Science:Math Exam Resources/Courses/MATH105/April 2010/Question 01 (n)

The definition of the variance is

${\displaystyle \mathrm {Var} (X)=\int _{a}^{b}(x-{\overline {X}})^{2}f(x)\,dx}$

The calculation becomes a little easier when you use the identity

${\displaystyle \mathrm {Var} (X)=\mathbb {E} (X^{2})-(\mathbb {E} (X))^{2}.}$

From the definition of the variance we can directly compute its value.

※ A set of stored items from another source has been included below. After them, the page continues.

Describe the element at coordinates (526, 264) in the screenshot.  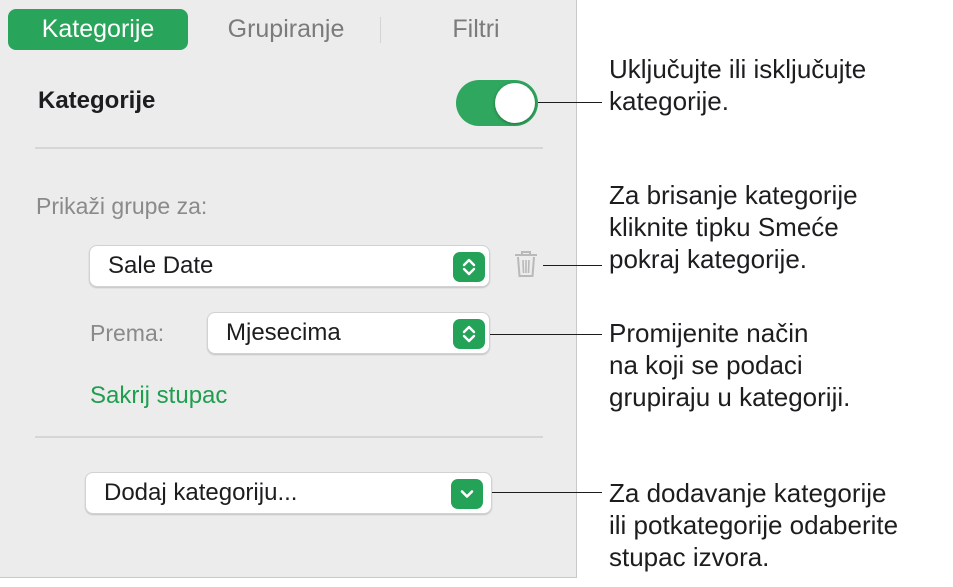
I see `trash-icon` at that location.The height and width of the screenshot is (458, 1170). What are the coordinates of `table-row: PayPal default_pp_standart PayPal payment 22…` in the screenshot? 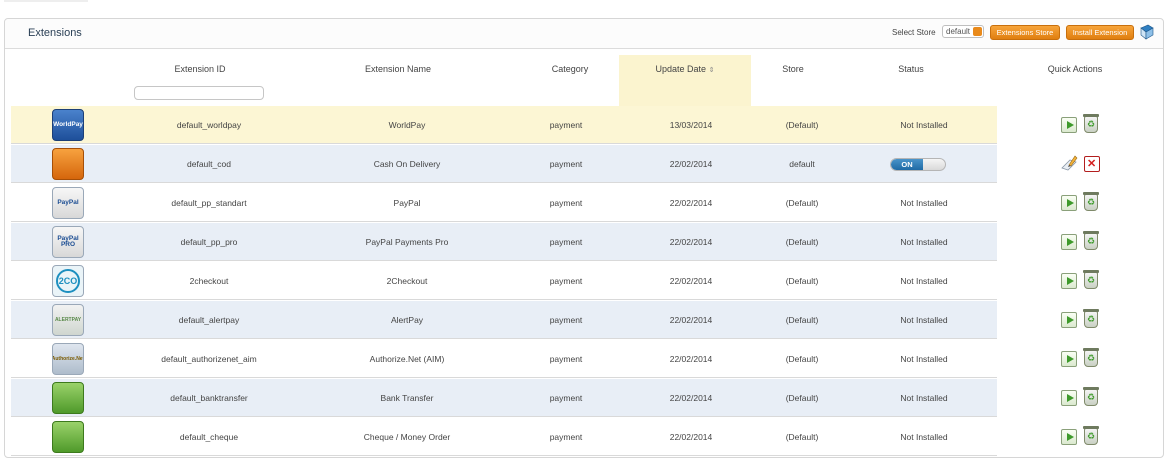 It's located at (555, 203).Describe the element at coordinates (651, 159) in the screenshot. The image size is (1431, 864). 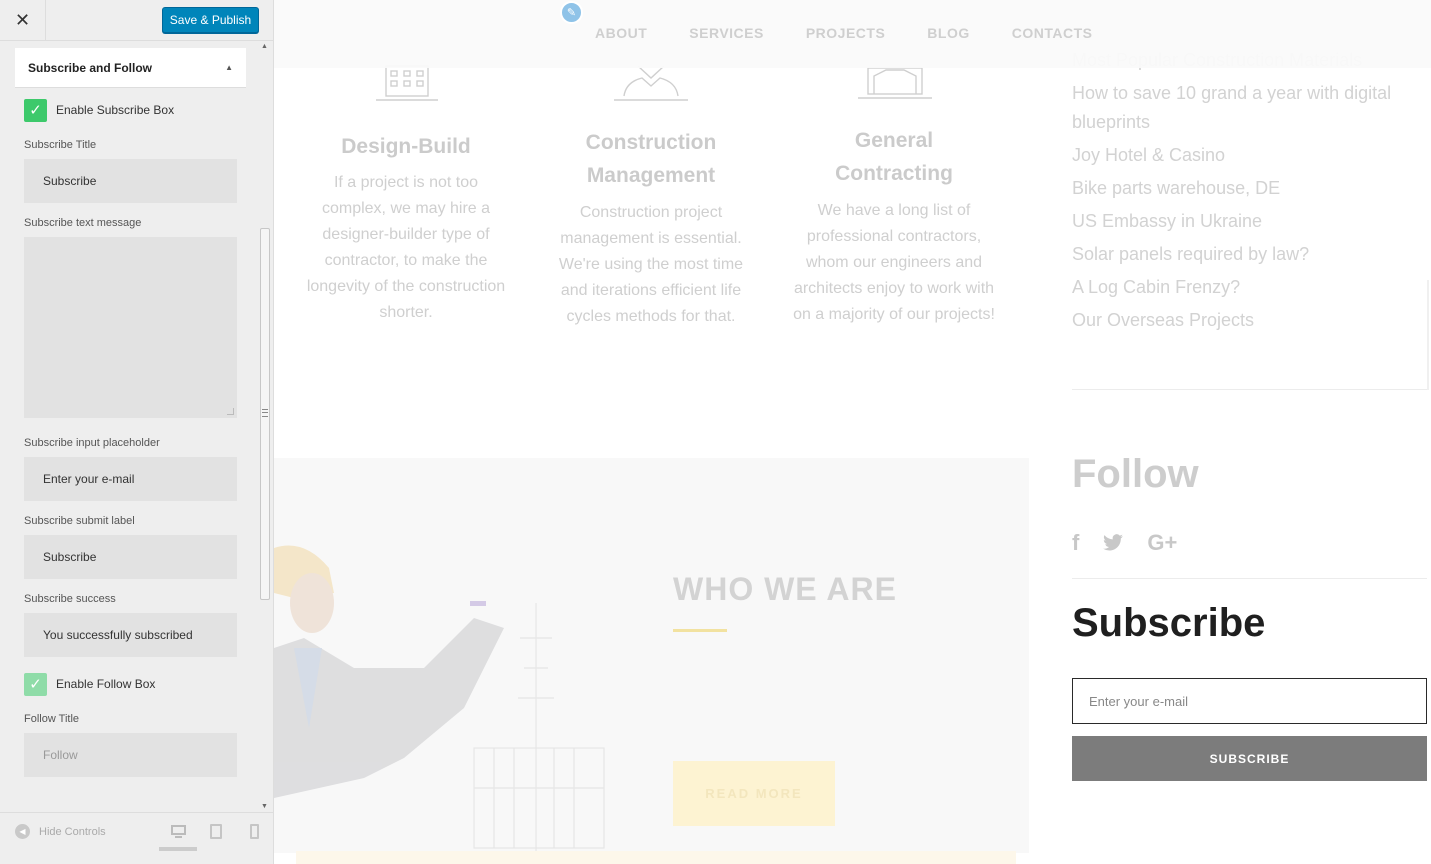
I see `service-title-construction-management: Construction Management` at that location.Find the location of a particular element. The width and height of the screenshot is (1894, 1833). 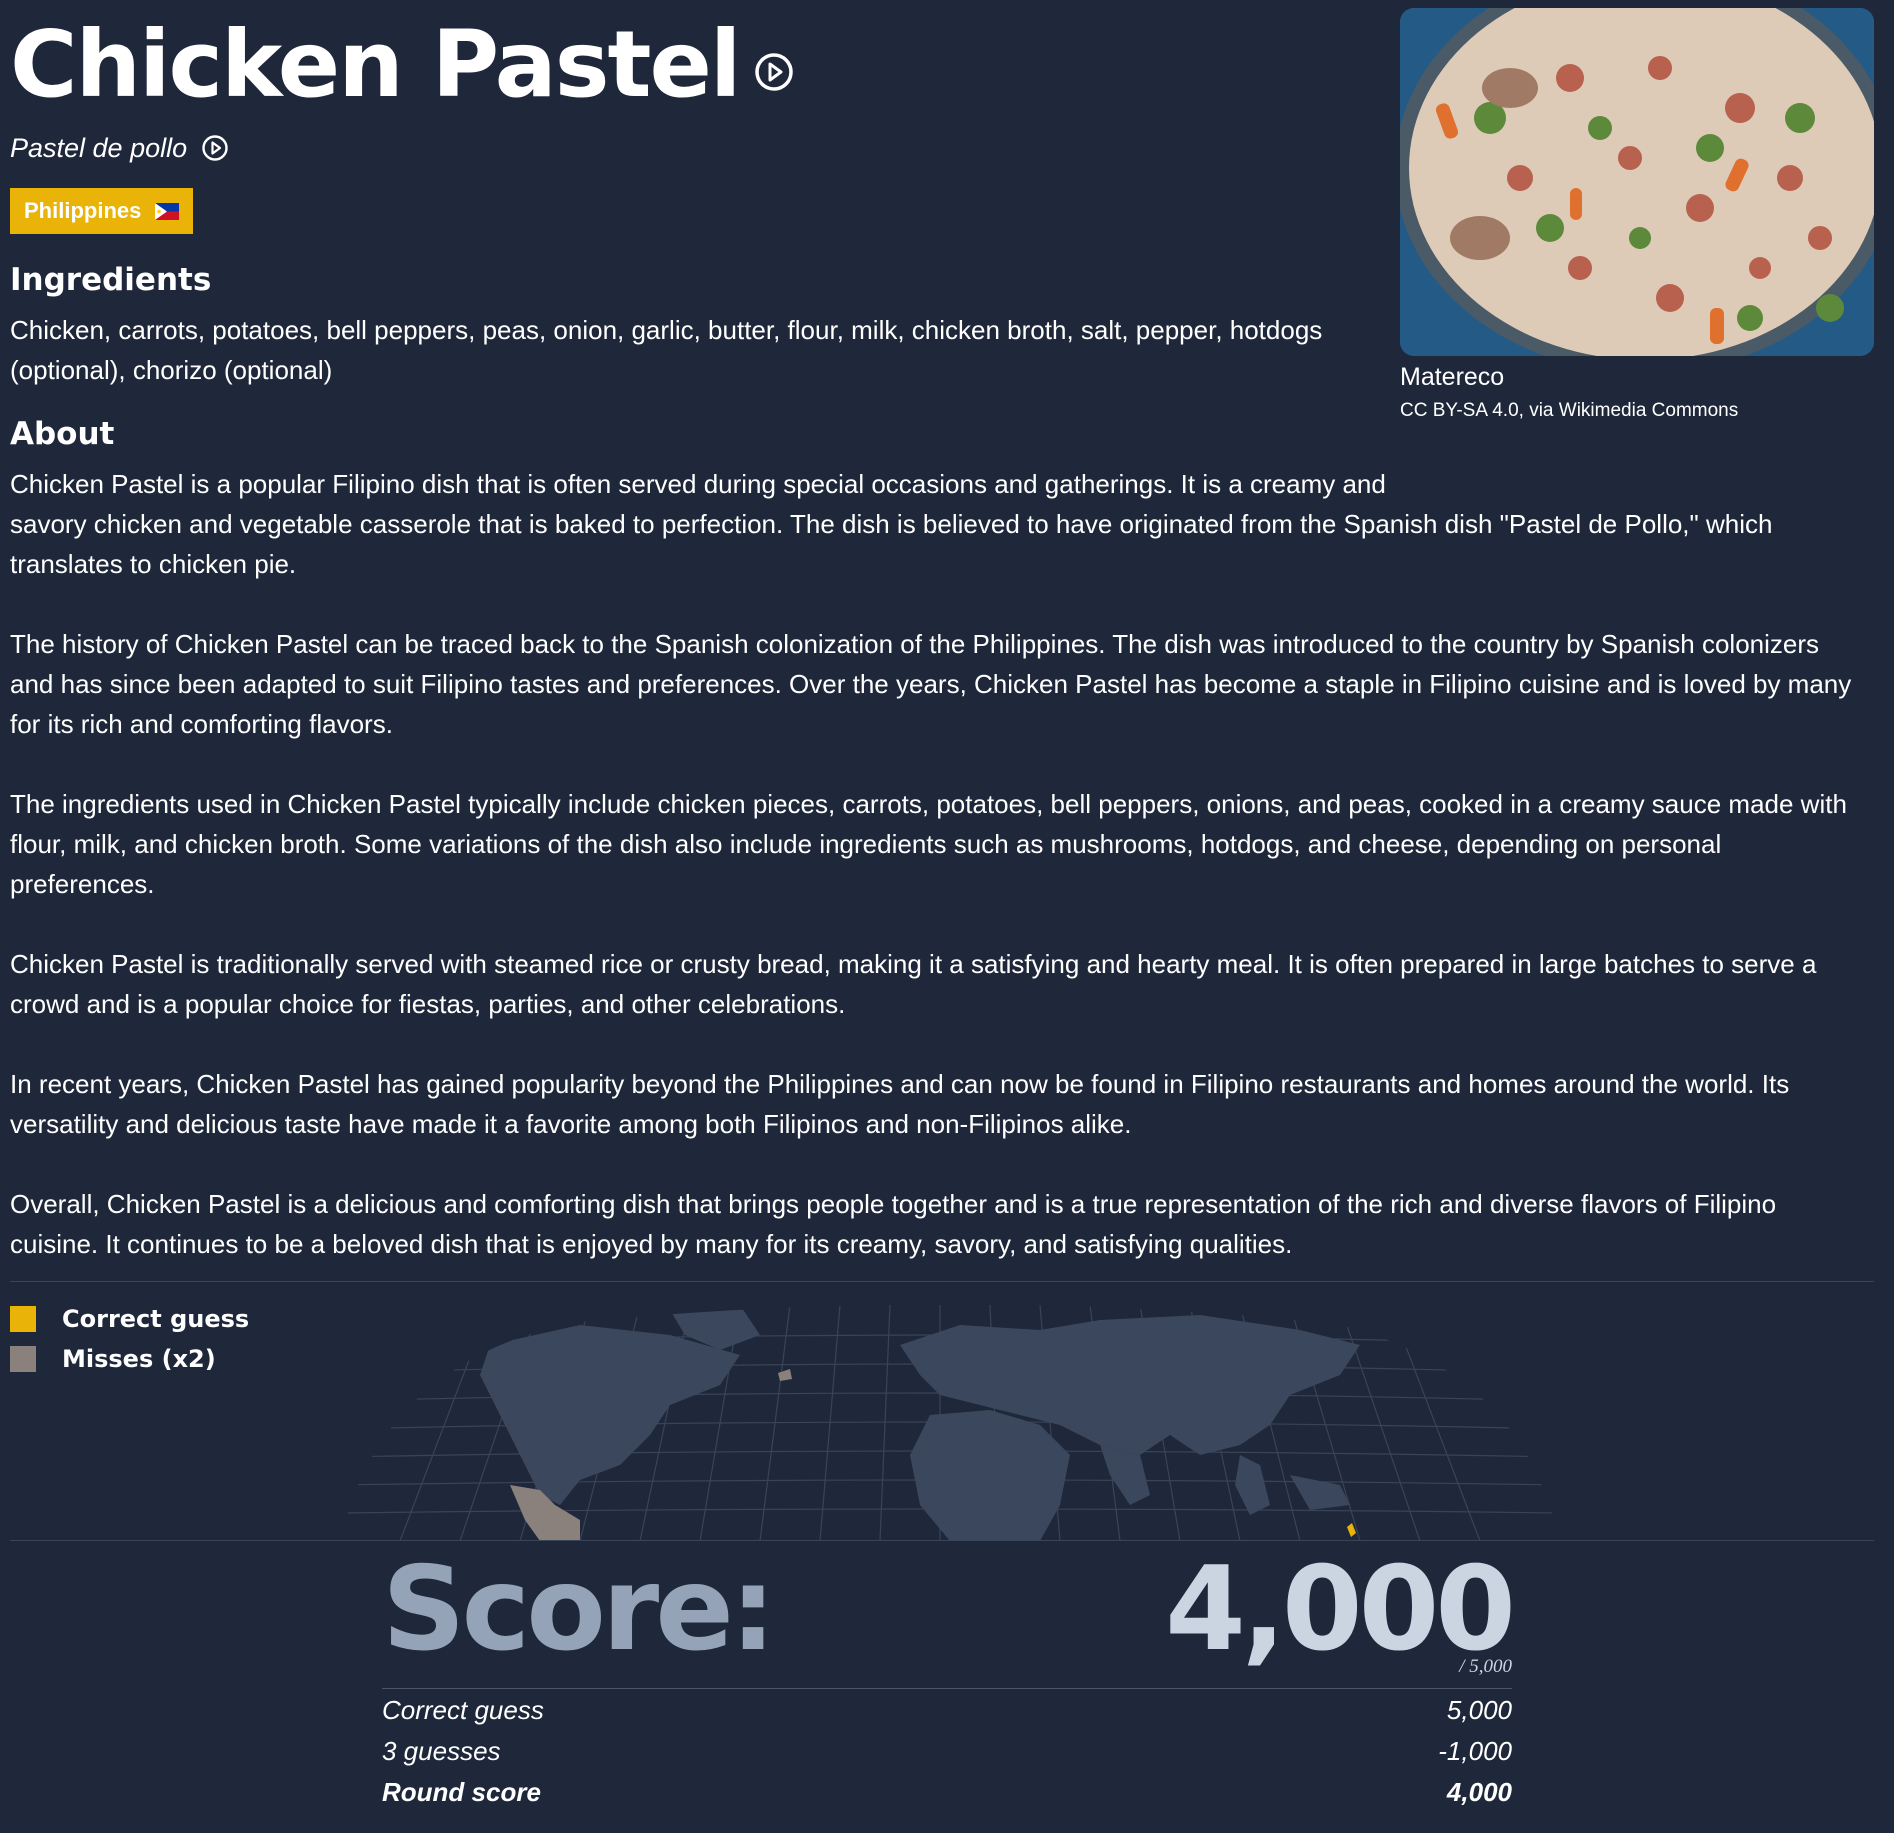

${\displaystyle {\begin{aligned}\mathrm {Var} (X)&=\int _{a}^{b}(x-{\overline {X}})^{2}f(x)\,dx=\int _{1}^{4}\left(x-{\frac {7}{3}}\right)^{2}{\frac {1}{2{\sqrt {x}}}}\,dx\\&=\int _{1}^{4}\left({\frac {x^{2}}{2{\sqrt {x}}}}-{\frac {7}{3}}{\frac {x}{\sqrt {x}}}+{\frac {49}{9}}{\frac {1}{2{\sqrt {x}}}}\right)\,dx\\&=\int _{1}^{4}\left({\frac {1}{2}}x^{3/2}-{\frac {7}{3}}x^{1/2}+{\frac {49}{18}}x^{-1/2}\right)\,dx\\&=\left.\left({\frac {1}{2}}{\frac {2}{5}}x^{5/2}-{\frac {7}{3}}{\frac {2}{3}}x^{3/2}+{\frac {49}{18}}2x^{1/2}\right)\right|_{1}^{4}\\&={\frac {1}{5}}\,32-{\frac {14}{9}}\,8+{\frac {49}{9}}\,2-\left({\frac {1}{5}}-{\frac {14}{9}}+{\frac {49}{9}}\right)\\&={\frac {34}{45}}.\end{aligned}}}$

Alternatively, we can also use the identity

${\displaystyle \mathrm {Var} (X)=\mathbb {E} (X^{2})-(\mathbb {E} (X))^{2}.}$

We're already given ${\displaystyle \mathbb {E} (X)=7/3}$ so we just need ${\displaystyle \mathbb {E} (X^{2})=\int _{1}^{4}x^{2}f(x)dx}$.

We compute this integral, finding ${\displaystyle \mathbb {E} (X^{2})=\int _{1}^{4}x^{2}{\frac {1}{2{\sqrt {x}}}}dx=\int _{1}^{4}{\frac {1}{2}}x^{3/2}dx={\frac {1}{5}}x^{5/2}|_{1}^{4}={\frac {1}{5}}(32-1)=31/5.}$

Thus ${\displaystyle \mathrm {Var} (X)={\frac {31}{5}}-({\frac {7}{3}})^{2}=34/45}$.